Chapter 8 - Fog on the Barrow-Downs

Nov 11, 2004 14:08

Tom Bombadil- Dario Bmocnarf
Goldberry- Mami Bmocnarf
Frodo- Himself
Sam- Fiona
Merry- Meara
Pippin- Riga
Barrow Wights- Orcs Mauricio and Chris

Chapter 8- Fog on the Barrow-Downs

That night, for the first time in a long while, the four wanderers slept in peace and quiet, and heard no noises. They all awoke refreshed and renewed, and felt as if they had just returned from some peaceful ethereal dream, yet none of them could remember what about. Fiona ran to the window and looked out at the bedewed grass into the distance. Though there were no trees or willows around the house of Mami Bmocnarf, the Old Wood almost blocked the vision as far as the eye could see. However, dark foreboding mounds were evident just beyond the horizon.

Fiona: “We aren’t going there are we?”

Riga who hadn’t really woken up yet threw a pillow at Fiona’s head and mumbled incoherently “Beaver One, Beaver Four….let’s…”
“Don’t you dare start that song!!!!!” yelled Meara as she jumped out of bed and went for Riga’s throat. “And don’t think I will forget about the whole sicking that mad hostess with a broom on Frodo!!!” she continued as Riga slowly turned purple.
Suddenly Riga grabbed her Ann Rice book from the bedside table and smashed it against Meara’s skull in a very Alec-like fashion.
“Meara I’ll save you!!!!!” yelled Fiona as she jumped in on the action.
Suddenly the door sprang open and a very angry looking Mami appeared at the door, broom in hand.

Riga: “Uh oh…”

But before they knew what was happening she went straight for the closet to discover a very scared and flustered looking Frodo hiding amid the snow jackets.
“Seeeeeee he was going to try to finish the job!!!!!!” she screamed hysterically pointing a finger at Frodo.

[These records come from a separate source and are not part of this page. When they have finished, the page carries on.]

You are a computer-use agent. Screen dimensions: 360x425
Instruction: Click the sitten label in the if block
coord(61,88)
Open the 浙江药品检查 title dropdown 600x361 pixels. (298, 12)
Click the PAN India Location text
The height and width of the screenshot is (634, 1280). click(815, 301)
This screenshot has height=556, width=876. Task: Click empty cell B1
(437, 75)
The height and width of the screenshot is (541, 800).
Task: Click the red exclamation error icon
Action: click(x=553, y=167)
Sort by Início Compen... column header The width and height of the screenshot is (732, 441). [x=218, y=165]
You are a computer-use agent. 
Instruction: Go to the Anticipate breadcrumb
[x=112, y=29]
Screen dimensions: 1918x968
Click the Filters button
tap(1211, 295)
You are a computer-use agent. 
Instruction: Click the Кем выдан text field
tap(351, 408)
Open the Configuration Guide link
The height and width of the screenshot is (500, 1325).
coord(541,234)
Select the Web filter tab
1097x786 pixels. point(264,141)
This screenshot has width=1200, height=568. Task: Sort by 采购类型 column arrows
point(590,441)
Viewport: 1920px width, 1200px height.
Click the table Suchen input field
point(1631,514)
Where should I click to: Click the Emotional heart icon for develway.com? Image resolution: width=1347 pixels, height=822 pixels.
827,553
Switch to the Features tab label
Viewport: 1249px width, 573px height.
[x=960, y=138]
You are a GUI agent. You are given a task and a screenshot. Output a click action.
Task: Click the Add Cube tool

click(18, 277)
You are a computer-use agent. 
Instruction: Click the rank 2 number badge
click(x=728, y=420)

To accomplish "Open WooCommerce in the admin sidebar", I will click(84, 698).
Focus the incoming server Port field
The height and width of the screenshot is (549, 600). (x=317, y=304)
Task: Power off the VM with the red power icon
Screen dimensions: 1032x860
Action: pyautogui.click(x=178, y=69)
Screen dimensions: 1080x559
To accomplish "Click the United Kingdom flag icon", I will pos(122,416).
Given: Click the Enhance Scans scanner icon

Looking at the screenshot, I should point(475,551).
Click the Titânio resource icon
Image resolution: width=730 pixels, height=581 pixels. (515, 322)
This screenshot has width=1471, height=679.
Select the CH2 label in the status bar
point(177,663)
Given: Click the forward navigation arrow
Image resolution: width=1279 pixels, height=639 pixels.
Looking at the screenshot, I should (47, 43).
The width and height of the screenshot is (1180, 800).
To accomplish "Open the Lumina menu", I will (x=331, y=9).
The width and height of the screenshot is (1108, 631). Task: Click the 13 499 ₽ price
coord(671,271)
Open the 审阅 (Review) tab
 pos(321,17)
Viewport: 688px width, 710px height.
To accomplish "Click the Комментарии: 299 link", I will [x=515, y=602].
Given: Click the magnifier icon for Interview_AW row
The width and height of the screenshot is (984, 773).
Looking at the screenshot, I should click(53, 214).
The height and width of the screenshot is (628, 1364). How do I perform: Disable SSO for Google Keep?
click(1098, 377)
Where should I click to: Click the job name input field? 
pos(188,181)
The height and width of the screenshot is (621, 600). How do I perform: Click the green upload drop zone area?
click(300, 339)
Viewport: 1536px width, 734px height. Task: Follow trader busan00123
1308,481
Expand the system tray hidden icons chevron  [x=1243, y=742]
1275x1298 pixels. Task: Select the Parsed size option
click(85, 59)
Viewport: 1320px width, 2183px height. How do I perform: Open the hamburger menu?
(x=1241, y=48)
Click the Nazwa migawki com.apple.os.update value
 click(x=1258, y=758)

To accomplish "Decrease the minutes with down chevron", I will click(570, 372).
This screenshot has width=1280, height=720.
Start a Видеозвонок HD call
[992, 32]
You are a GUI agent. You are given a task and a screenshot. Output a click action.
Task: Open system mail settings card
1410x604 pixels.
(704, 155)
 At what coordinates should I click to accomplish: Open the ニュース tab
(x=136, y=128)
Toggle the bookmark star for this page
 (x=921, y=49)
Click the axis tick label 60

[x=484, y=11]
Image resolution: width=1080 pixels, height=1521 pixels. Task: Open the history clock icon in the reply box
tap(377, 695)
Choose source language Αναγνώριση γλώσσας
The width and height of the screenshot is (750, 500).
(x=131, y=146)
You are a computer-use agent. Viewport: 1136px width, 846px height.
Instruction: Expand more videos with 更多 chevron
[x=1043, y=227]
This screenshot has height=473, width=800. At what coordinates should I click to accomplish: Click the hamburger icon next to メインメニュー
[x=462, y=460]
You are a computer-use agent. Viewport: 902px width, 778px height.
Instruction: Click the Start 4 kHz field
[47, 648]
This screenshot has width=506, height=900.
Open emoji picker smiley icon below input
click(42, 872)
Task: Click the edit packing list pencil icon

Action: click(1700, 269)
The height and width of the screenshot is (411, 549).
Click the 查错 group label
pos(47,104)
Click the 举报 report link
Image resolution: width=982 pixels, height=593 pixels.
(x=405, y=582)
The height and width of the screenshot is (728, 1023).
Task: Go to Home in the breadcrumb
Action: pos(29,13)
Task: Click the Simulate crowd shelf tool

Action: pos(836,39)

Kiri: I don’t think he was after you…

Fiona gasps at the bluntness.

Riga: giggles hysterically BONG~!

Just then Dario appeared to offer them all breakfast…and Riga was calmed.
After a quick breakfast, Dario and Mami were nowhere to be found. Fiona was looking around slowly, while the others attempted to pry Riga away from the table.
“Yaaaargh!” cried Frodo in distress as he let go of Riga. “These magical re-filling tables are not funny!”
Just then a scream from another room distracted them all except Meara, who took the opportunity to grab Riga and hold her away from the Japanese rice balls.
Frodo ran quickly in search of Fiona, who had disappeared mysteriously before the scream. He found her just outside one of the bedrooms, shaking in a terrified manner against the wall, and hyperventilating as well.
“Uh, Fiona?” he asked. Being the insensitive bastard that he was, that was the best thing he could come up with. Needless to say, she ignored him.
As Meara and a slightly miffed and hungry Riga walked into the hallway, Fiona ran to them and jumped on them, smacking Frodo on the way. “You guys!!!” she whined, “It was AWFUL!!!!! I wasn’t hungry at breakfast, and I realized that Mami and Dario weren’t there, so I went looking for them. I found them in…” her voice lowered suddenly to a whisper, “in there!” she continued, “They’re…umm…busy,” she coughed, while making strange gestures towards the bedroom.
Meara and Riga scrunched up their faces trying desperately not to laugh, and just as they were about to crack up, Fiona started slapping them. “You guys!!!” she whispered frantically, “I’m not sure they know I saw them!!! They haven’t come out yet or anything.”
Frodo was thoroughly confused, “What in the world is so funny?! I don’t get it! What were they busy doing?”
Meara, who usually goes out of her way to be nice to Frodo, decided to shun him this time along with the others for his stupidity. She turned to Fiona and said, “Well if we heard you scream from the dining room, they can’t not have heard it. So they must know you were there.”
Riga snorted and bluntly said, “Well if they heard the scream and didn’t come out, they are obviously too busy to care whether Fiona saw or not. Lets just go back to the dining room, eh?”
Seeing nothing else to do, Meara, Riga, and Fiona walked quickly to the dining room, while Frodo followed them shouting and demanding to be told what was going on.
They walked into the dining room, and Riga had a fit as she saw that the table was empty. Meara laughed at this, but Fiona, who had missed breakfast, announced that she was suddenly hungry.
Riga turned on Fiona in amazement. “I can’t believe you skipped breakfast just to walk in on our hosts shagging!!!!!!!!!! That is such a bad omen, Fiona!!!!”
Fiona gasped, and looked down at her rumbling stomach. “Oh no! Riga you’re right!!!! If something bad happens today it’ll be all my fault!!!” She crumpled to the floor and began to sob.
Frodo froze as all of the morning’s events suddenly dawned on him, thanks to Riga’s bluntness. He just stood there for a while in amazement, while Meara rolled her eyes and helped Fiona up. “Honestly, Fiona,” she said, “Since when do we listen to anything Riga says?”
Frodo came out of his stupor and interjected, “Well I think it’s a good omen, not a bad one! After all they weren’t doing anything negative! They were shagging! That can’t lead to anything bad…”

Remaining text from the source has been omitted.